ABOUT THIS EXERCISE:
Quote the lines below from the one containing "Task: Click the plus" to the final line, both ends included; exclude the pictures.

══ EXERCISE MATERIAL

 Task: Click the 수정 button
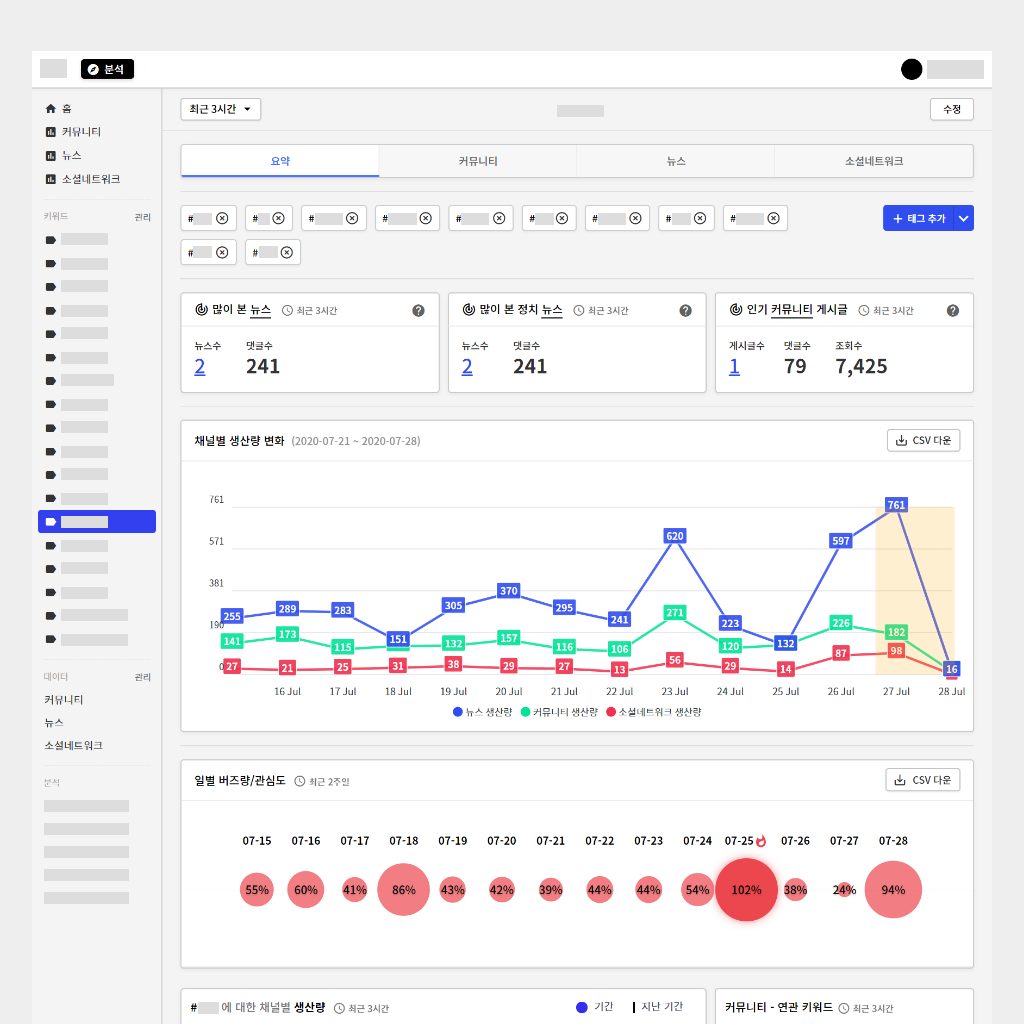tap(951, 109)
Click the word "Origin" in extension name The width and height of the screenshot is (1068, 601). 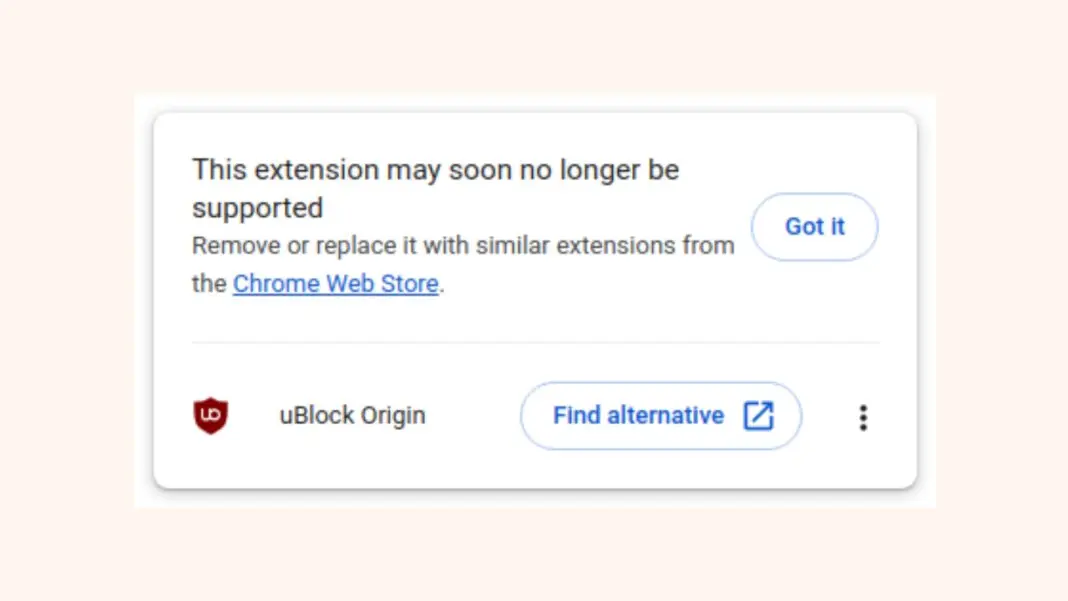click(x=393, y=416)
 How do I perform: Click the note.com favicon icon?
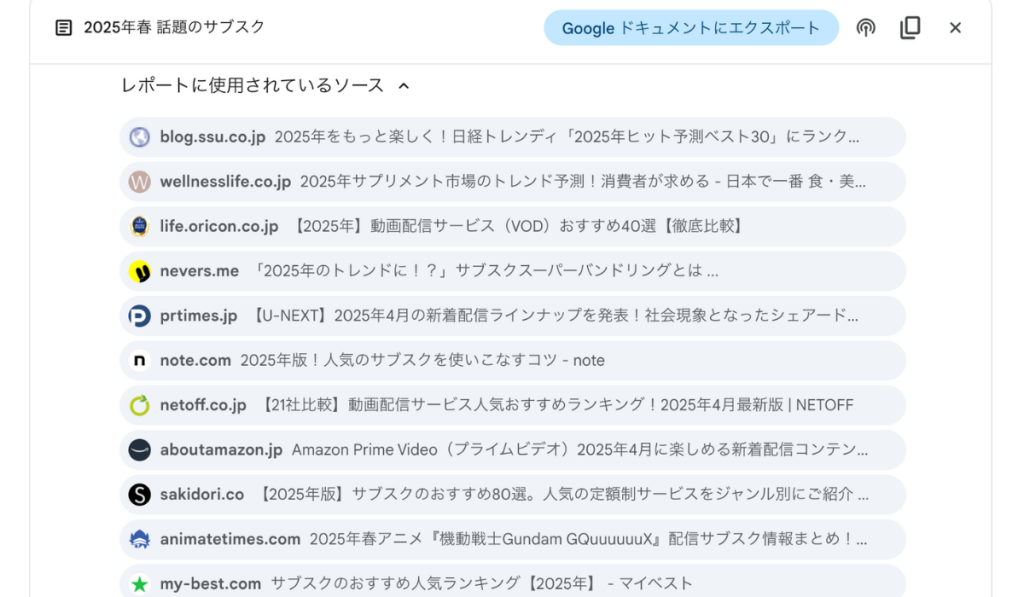pos(140,361)
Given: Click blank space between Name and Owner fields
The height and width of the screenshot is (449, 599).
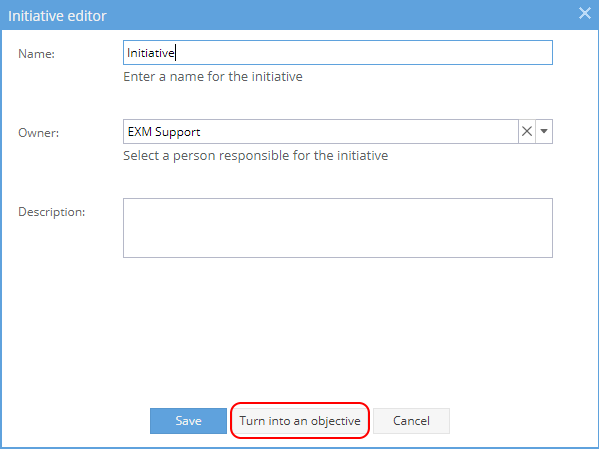Looking at the screenshot, I should [x=338, y=101].
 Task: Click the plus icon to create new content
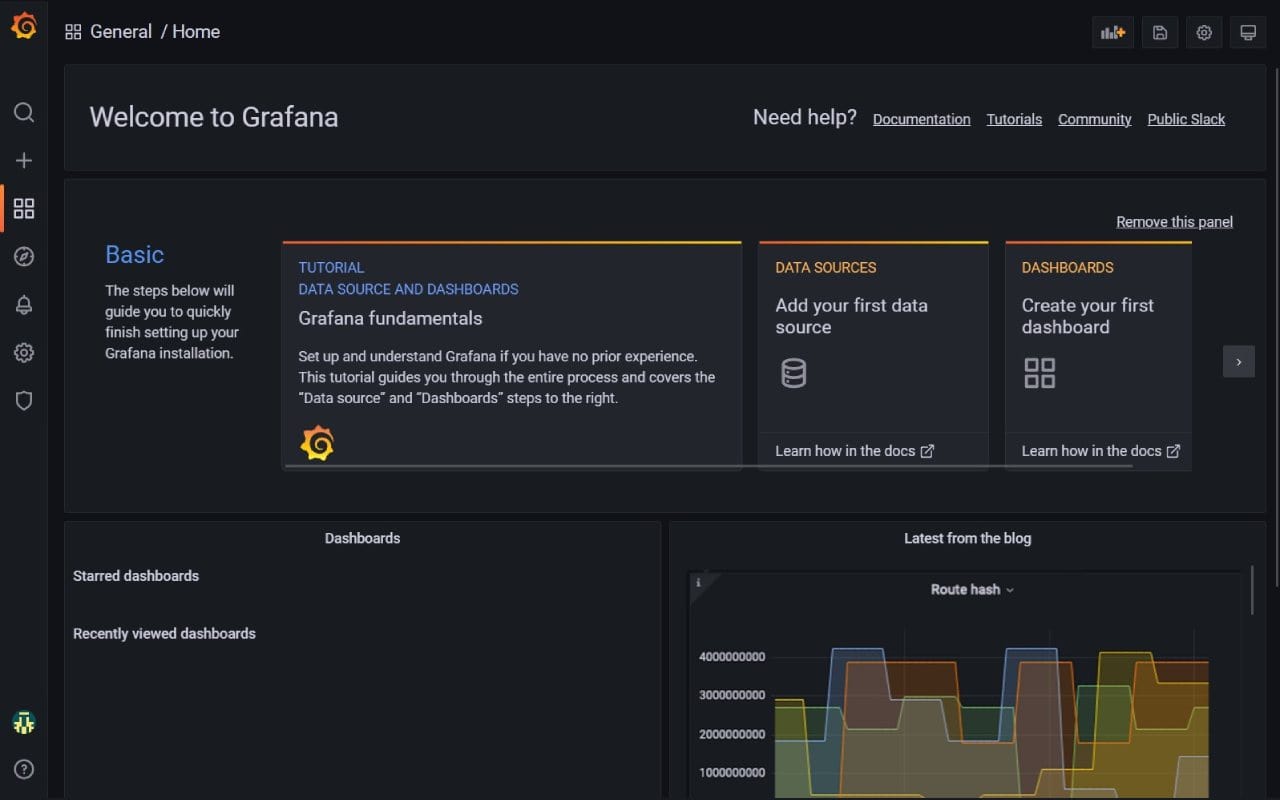click(24, 160)
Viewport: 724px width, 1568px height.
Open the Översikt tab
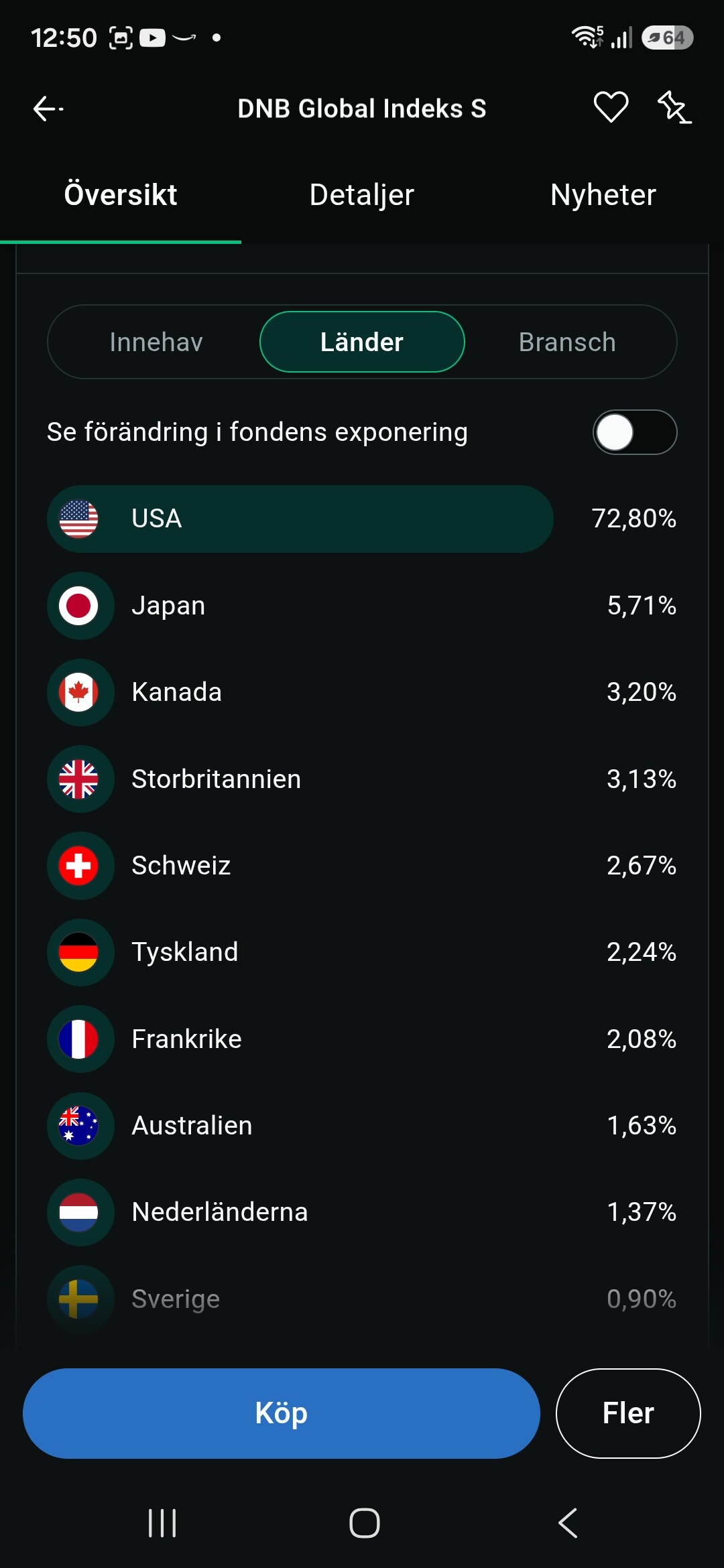tap(121, 196)
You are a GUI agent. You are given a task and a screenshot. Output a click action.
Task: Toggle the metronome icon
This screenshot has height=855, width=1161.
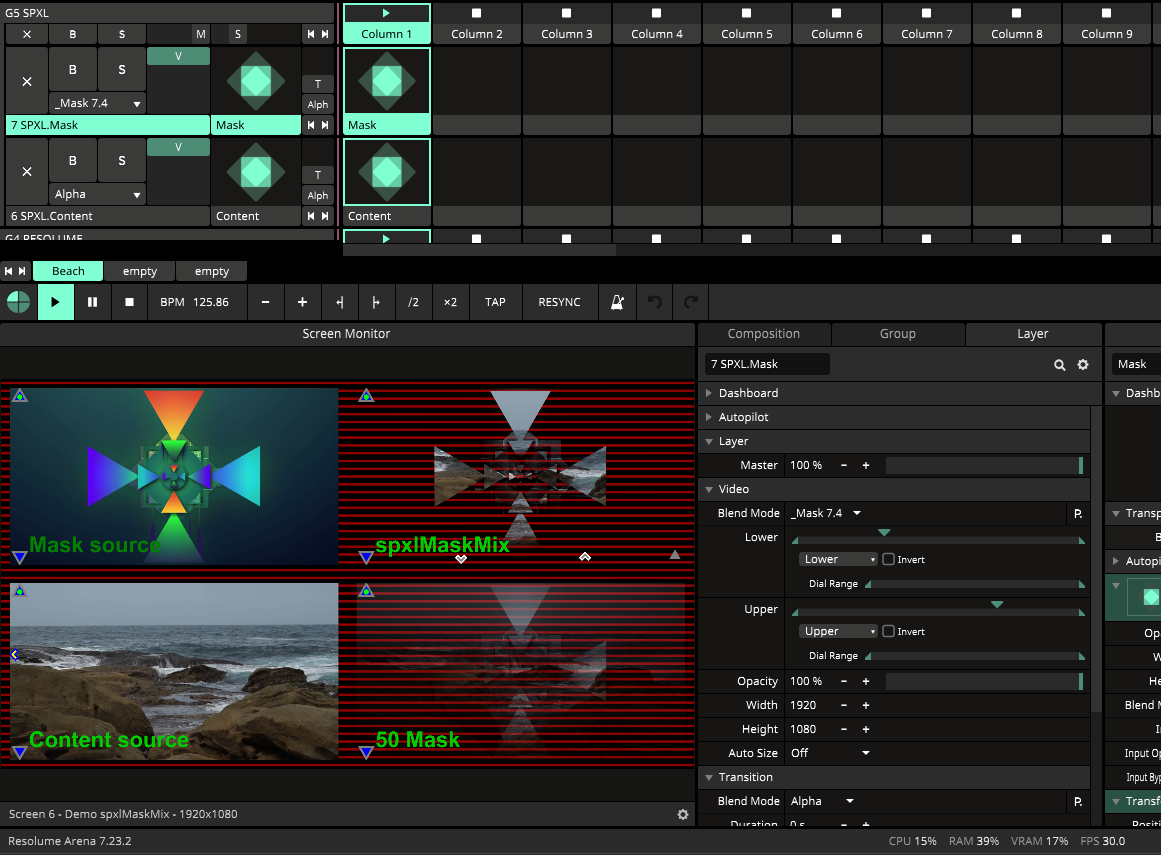click(x=617, y=302)
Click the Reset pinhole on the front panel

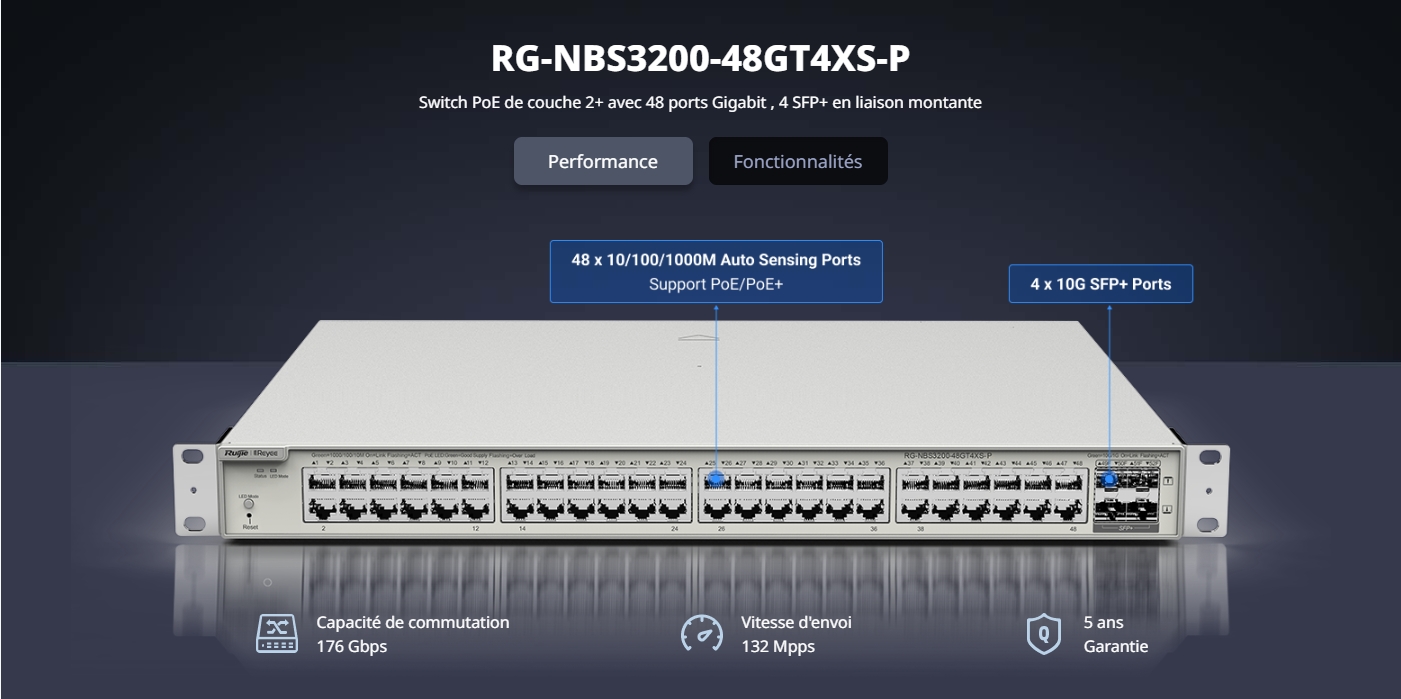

════

ANSWER FOR THE TASK:
 Task: Click the plus icon to create new content
click(24, 160)
Viewport: 724px width, 1568px height.
Open the Översikt tab
tap(121, 196)
You are a GUI agent. You are given a task and a screenshot. Output a click action.
Task: Toggle the metronome icon
This screenshot has height=855, width=1161.
click(x=617, y=302)
Click the Reset pinhole on the front panel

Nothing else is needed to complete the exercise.